Алан Уолтерс направил мне текст, озаглавленный «Когда наступит время», обозначив условия, которые мы должны соблюсти, прежде чем мы сможем вступить. Он предложил, чтобы все вошедшие страны отказались от всех рычагов контроля над международным обменом и от правовых механизмов, за счет которых они реализовывались. Все внутренние банковские системы и рынки капитала должны быть дерегулированы и открыты для проникновения конкурентов из стран ЕС. Любой институт, корпорация, партнерство должны были иметь свободное право войти в любое банковское или финансовое предприятие, подвергаясь при этом минимальному и благоразумному контролю.
Это были смелые предложения. Уязвимость подхода Алана заключалась, разумеется, в том, что он не устранял основных возражений, которые имелись у нас обоих против системы полуфиксированных обменных курсов, которую представляла собой ERM. Но я понимала, что предложение Алана могло быть единственным способом для меня противостоять давлению со стороны Найджела, Джеффри и ЕС с их требованием скорейшего вступления.
Мои отношения с Найджелом прошли еще одно тяжелое испытание в мае, когда я в своем интервью для «Уолд Сервис» практически признала, что рост инфляции происходил из-за нашего преследования дойчмарки. Дипломатический ответ предполагал иную формулировку: все произошло из-за того, что мы сократили процентные ставки в результате обвала фондового рынка в «черный понедельник» и сдерживали их слишком долго, отчего инфляция стала расти.
Найджел был на встрече министров финансов Европы в Испании и был крайне огорчен. Поэтому я позволила прессе принять линию, которая была менее точной, но более приемлемой для нас обоих. Но в этот раз я попросила у казначейства представить мне документ, в котором будут даны их объяснения роста инфляции. Впоследствии мне интересно было узнать, что Найджел попросил, чтобы первый вариант текста, который должен был полностью сосредоточиться на следовании ERM, был изменен. Неудивительно, что при таких обстоятельствах законченный вариант показался мне менее острым и убедительным, чем некоторые другие документы казначейства.
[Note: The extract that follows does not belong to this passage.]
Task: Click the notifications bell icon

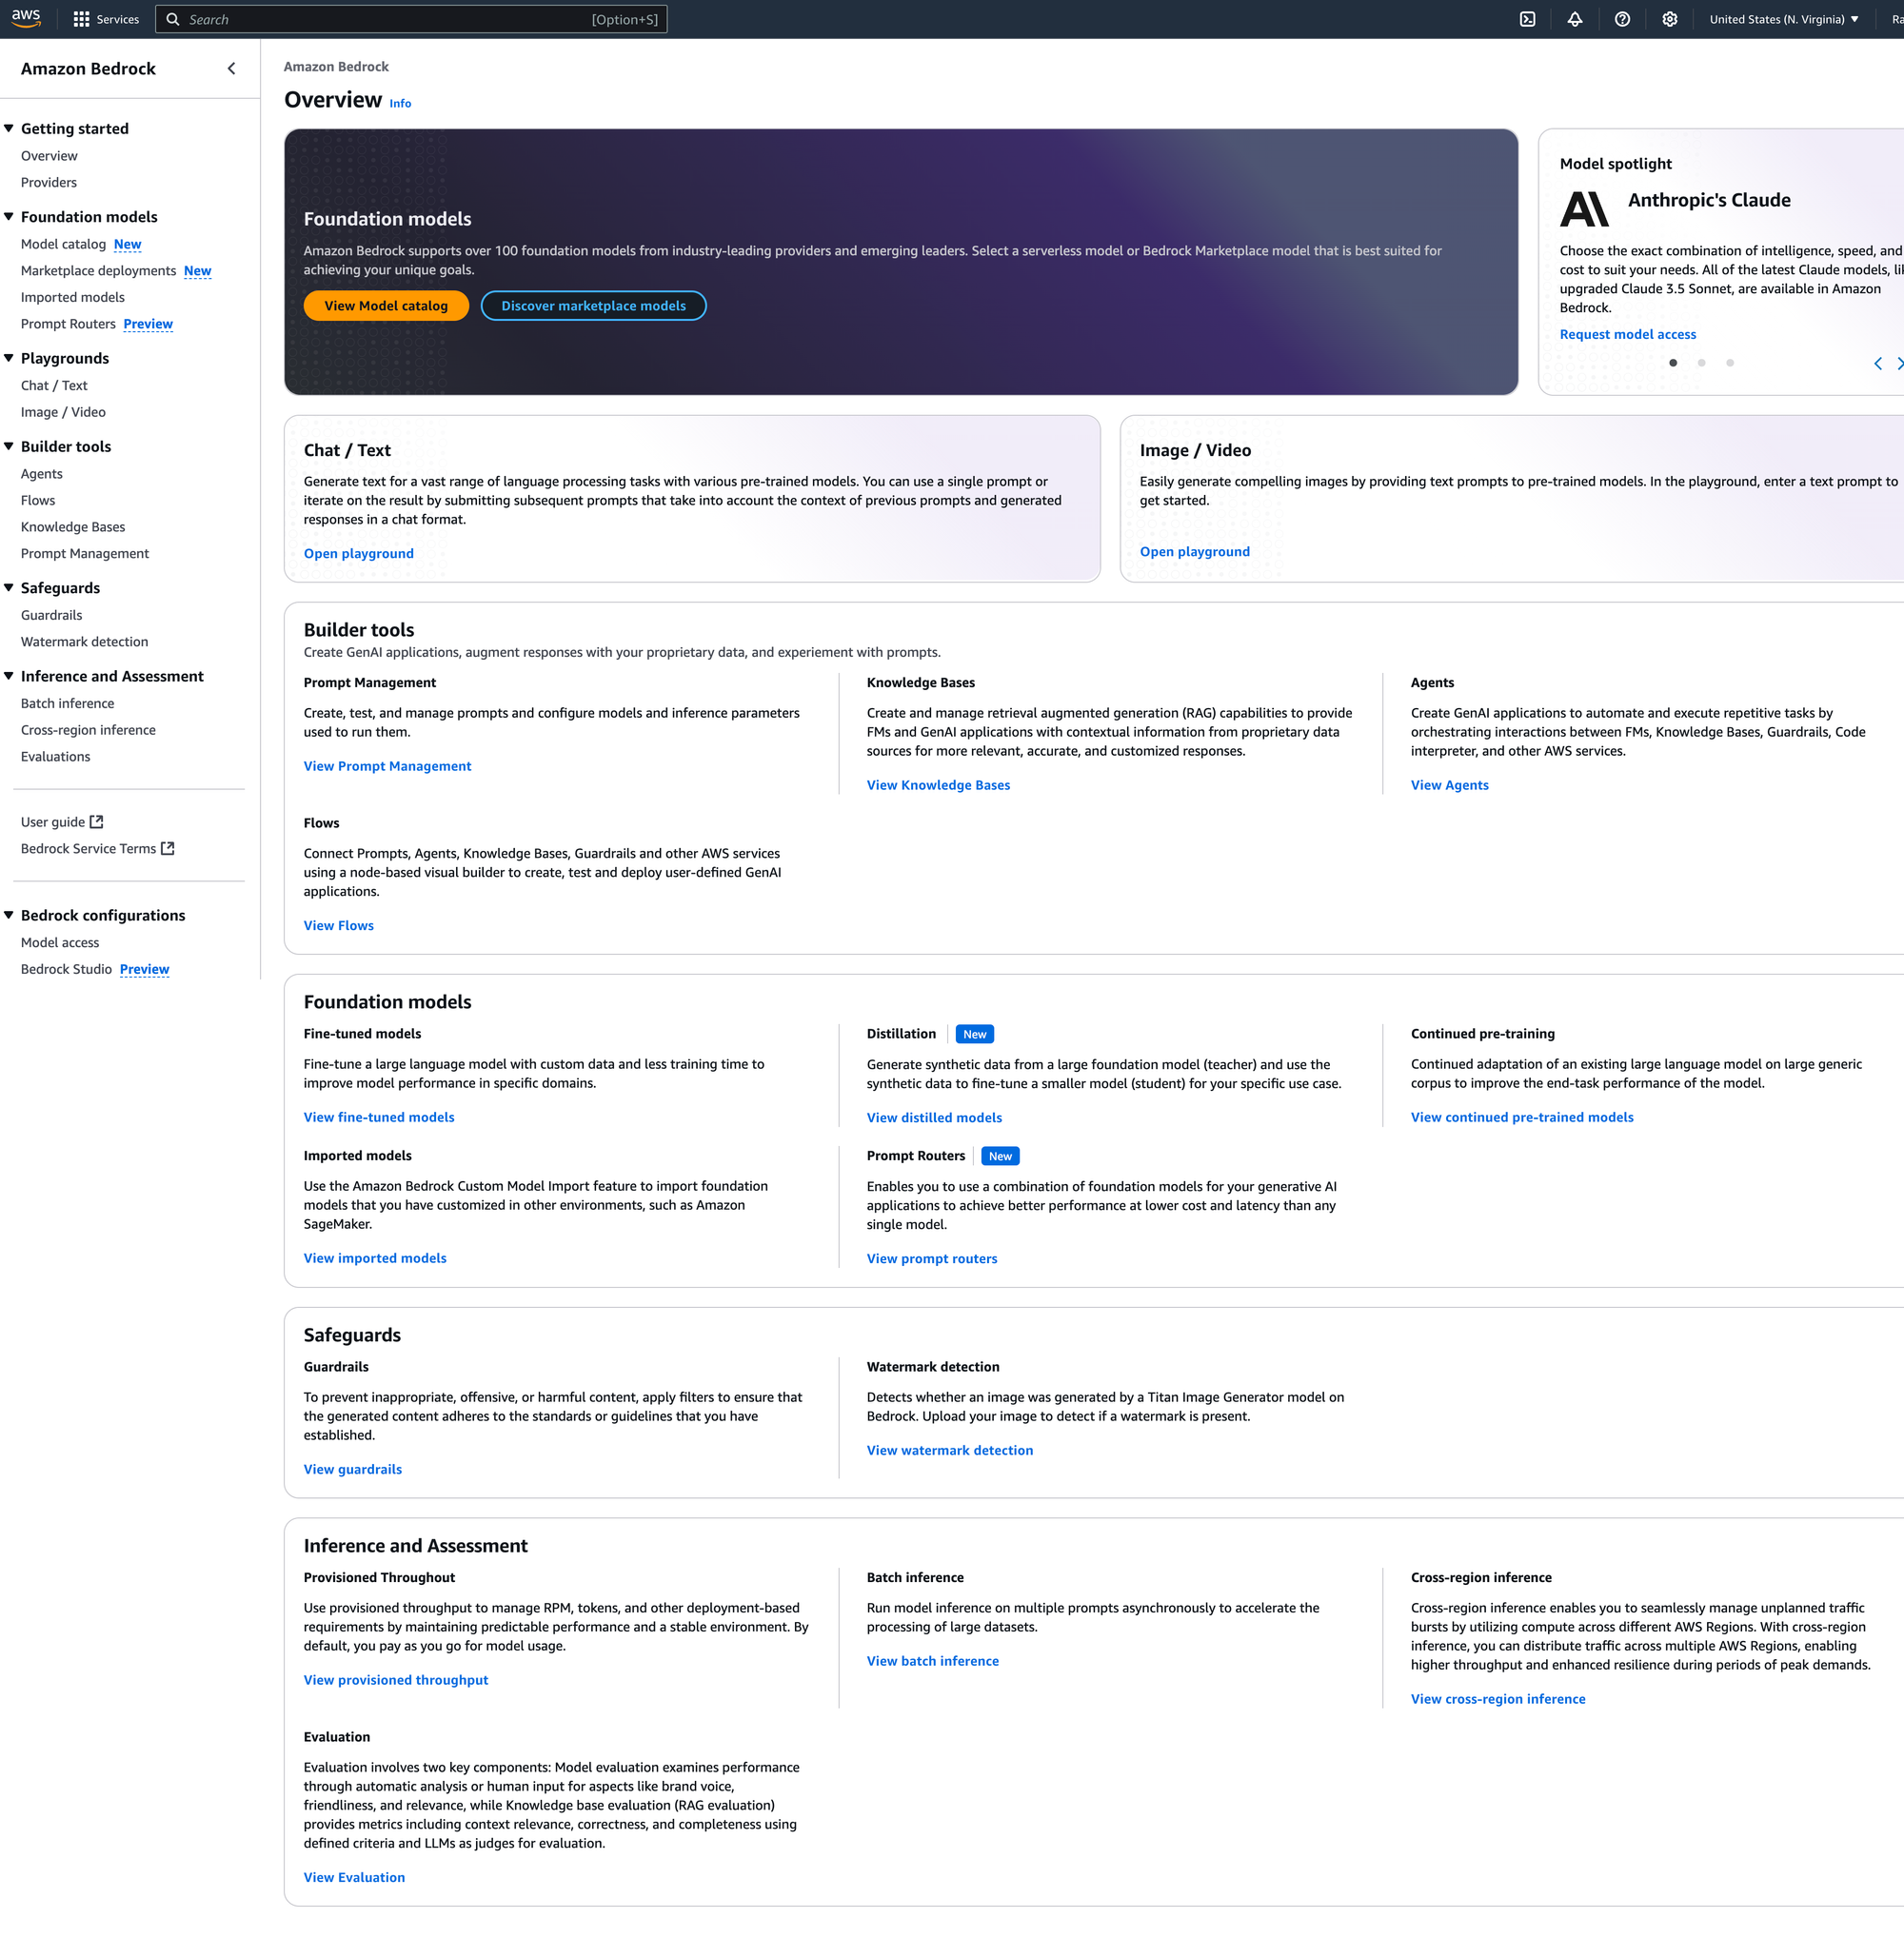Action: point(1574,19)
Худшее было впереди. 14 июня 1989 г., за 12 дней до Европейского совета в Мадриде, Джеффри Хау и Найджел Лоусон устроили засаду. Они направили мне совместное послание, содержащее предложение добиться приемлемого компромисса с Делором: согласие на первый этап, но никаких обязательств по второму и третьему. Мне предлагалось сказать, что я приму «не подкрепленную юридическими обязательствами рекомендацию» вступления фунта в ERM к концу 1992 г. с учетом выполнения к тому времени ряда условий. Альтернативой, как обычно, была изоляция.
Однако я встретилась с Найджелом и Джеффри вечером во вторник 20 июня, чтобы обсудить их записку. В конце я сказала, что подробнее обдумаю, как проработать этот вопрос в Мадриде. Я оставалась настроенной скептически по отношению к вопросу, поможет ли нам согласие на вступление в ERM в достижении нашей общей цели блокирования IGC и 2-го и 3-го этапов Делора. Но об этом можно было судить только на месте, в Мадриде. В любом случае я очень осторожно относилась к назначению даты вступления фунта. Мне не нравился этот формат работы: совместные записки, давление и кабальные обязательства. Еще больше разозлило меня, что произошло дальше. Я получила вторую совместную записку. В ней Найджел и Джеффри говорили, что простое детальное перечисление условий, которые должны быть выполнены, будет «контрпродуктивно». Должна быть дата. И они требовали еще одной встречи перед Мадридом.
Я прочла их записку утром в субботу в Чекерсе, и почти сразу же раздался телефонный звонок из моего офиса с вопросом о времени встречи. Днем в воскресенье мне нужно было быть в Мадриде. Я могла встретиться с ними поздно вечером в субботу или рано утром в воскресенье на Даунинг-стрит, 10. Они выбрали последнее. Я знала, что Джеффри настроил Найджела поступить так. Я знала, что он всегда думал, что в один прекрасный день сможет стать лидером Консервативной партии и премьер-министром, эта амбиция становилась все сильнее по мере того, как ускользала от него. Он считал, и небезосновательно, что внес значительный личный вклад в наши успехи. Этот тихий, вежливый, но амбициозный человек с его ненасытным стремлением к компромиссу теперь старался доставить мне неприятности при любой возможности. Я подозреваю, что он считал, что стал незаменимым: опасная иллюзия для политика. Не существует другого объяснения тому, что теперь делал он и на что настроил Найджела.